You stood there for a moment and turned the situation over once in your mind.
Then you thought: you have no proof of anything, only a feeling, and feelings aren't grounds for refusing work.
"All right," you said.
Myrtle's smile got wider. "You're a love."
She went. You watched her go. Then you picked up your cleaning things and turned toward the east corridor and reminded yourself firmly that it was just a library, and went.
You found that the corridor was different when you were walking into it with purpose. It felt less oppressive, or so you told yourself. The darkness at the far end was just a wall and a door, the cold was just a passage that got no sun. You moved through it steadily and didn’t let yourself hesitate.
You passed the portraits on the walls without looking closely. Figures in the clothing of other centuries, some figures with pale blonde-like hair, very few had dark coloured hair. They were the same strong bones repeated across numerous different faces and different eras. Generations of them.
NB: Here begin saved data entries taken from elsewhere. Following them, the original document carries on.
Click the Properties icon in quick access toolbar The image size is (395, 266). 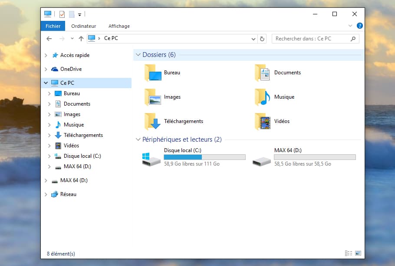pos(62,14)
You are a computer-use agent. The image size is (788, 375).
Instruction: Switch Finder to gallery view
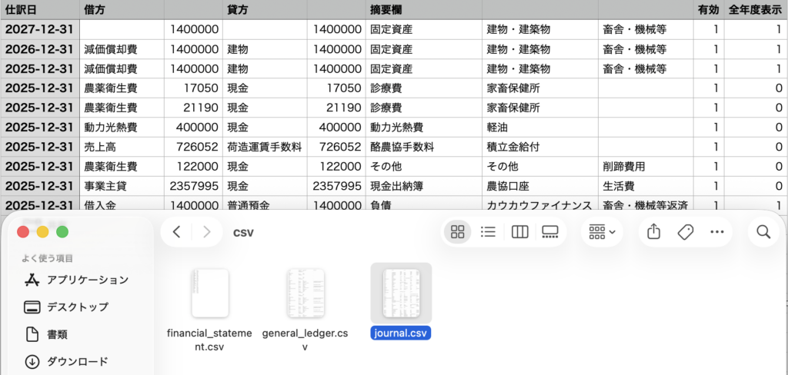549,231
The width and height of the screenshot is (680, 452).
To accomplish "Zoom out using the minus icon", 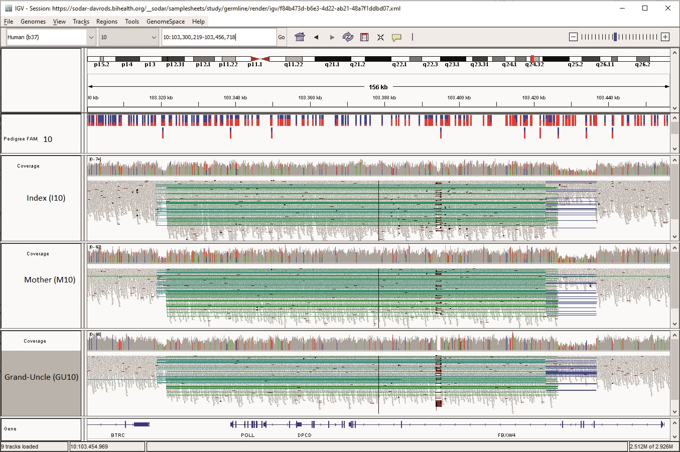I will click(x=573, y=37).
The library door opened easily under your hand.
You stopped in the doorway for a moment because you couldn't help it.
The room was enormous, the walls lined floor to ceiling with books whose spines had cracked and faded into something richer than their original colours. The smell of old paper and leather was thick enough to be almost a taste. Two tall windows let the pale morning light in, though it were still dark as the curtains were drawn slightly closed. There was a wingback chair angled toward the cold fireplace with a book left open on the arm, not placed there carefully, just abandoned, as though whoever had been reading it had stood up mid-thought and hadn't come back.
You stepped inside and got to work.
You were careful with everything. The books you only dusted at their edges, barely touching them. The table you cleared and wiped slowly. The rug you swept with long, gentle strokes. The room had a quality that made you want to move quietly in it, not the imposed quiet of formal rooms but something else, the specific hush of a place that has held a great deal of feeling over a very long time. You moved through it and the work was almost peaceful, and the pale light shifted and the dust moved in it, and you were bent over the far side of the table working at a watermark near the edge when the room changed.
Not a sound. Not anything you could point to. Only that the room had been empty and then it wasn't, a shift in the air or the light or something beneath both, and you straightened and turned.
He was in the doorway.
You hadn't heard anything. Not the door, not footsteps in the corridor, nothing. He was simply there, and the stillness of him had a physical weight to it, like the stillness of things that have been still for a very long time. Tall, dark-haired, unshaven, dressed in clothing that seemed to take the light from around it rather than give any back. His nose had been broken, you noticed, the bridge of it slightly off-true. His hands, loose at his sides, were large and scarred in the particular way of a man who had spent his life in armour.
His eyes were mismatched. One a dark, earthly brown, the other a blue, and they were looking at you. They had something in them that made the breath go out of you very quietly. He looked the same from when you had saw him coincidentally days ago, though this time it didn't stop the flutter in your chest when you looked at him properly, only to find him looking directly at you.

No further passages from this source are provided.